- [Supplied data]:
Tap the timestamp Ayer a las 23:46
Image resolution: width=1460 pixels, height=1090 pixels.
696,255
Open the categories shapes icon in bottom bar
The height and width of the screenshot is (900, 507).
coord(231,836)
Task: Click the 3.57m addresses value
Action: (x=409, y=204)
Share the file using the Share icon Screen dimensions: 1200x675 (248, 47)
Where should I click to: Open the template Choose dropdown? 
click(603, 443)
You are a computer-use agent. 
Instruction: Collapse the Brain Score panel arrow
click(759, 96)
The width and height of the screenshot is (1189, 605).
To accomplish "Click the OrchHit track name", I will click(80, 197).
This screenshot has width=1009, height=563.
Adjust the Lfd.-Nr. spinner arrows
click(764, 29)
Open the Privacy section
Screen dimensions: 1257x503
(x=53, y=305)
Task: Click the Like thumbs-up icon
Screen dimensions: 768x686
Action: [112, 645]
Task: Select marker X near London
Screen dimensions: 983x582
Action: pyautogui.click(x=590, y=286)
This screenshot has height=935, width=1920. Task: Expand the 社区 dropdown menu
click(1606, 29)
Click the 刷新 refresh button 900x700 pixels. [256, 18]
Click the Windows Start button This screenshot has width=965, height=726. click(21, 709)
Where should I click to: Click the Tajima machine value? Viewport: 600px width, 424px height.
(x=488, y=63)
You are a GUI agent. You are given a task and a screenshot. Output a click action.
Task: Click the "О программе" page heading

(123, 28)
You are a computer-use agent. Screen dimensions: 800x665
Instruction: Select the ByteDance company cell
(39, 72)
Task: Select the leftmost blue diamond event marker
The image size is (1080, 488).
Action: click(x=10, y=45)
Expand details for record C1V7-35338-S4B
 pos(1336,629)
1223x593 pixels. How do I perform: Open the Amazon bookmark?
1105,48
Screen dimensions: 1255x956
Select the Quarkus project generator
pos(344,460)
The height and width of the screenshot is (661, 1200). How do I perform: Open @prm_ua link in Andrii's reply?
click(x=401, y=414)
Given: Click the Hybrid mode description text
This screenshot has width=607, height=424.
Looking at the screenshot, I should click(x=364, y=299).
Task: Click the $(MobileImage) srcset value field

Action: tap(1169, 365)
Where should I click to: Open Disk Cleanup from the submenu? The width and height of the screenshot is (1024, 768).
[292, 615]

- [What you are asked to do]: Within the records, filter for lines that contain the word "button" and show each one.

- [Your solution]:
Click the 刷新 refresh button 900x700 pixels. [256, 18]
Click the Windows Start button This screenshot has width=965, height=726. click(21, 709)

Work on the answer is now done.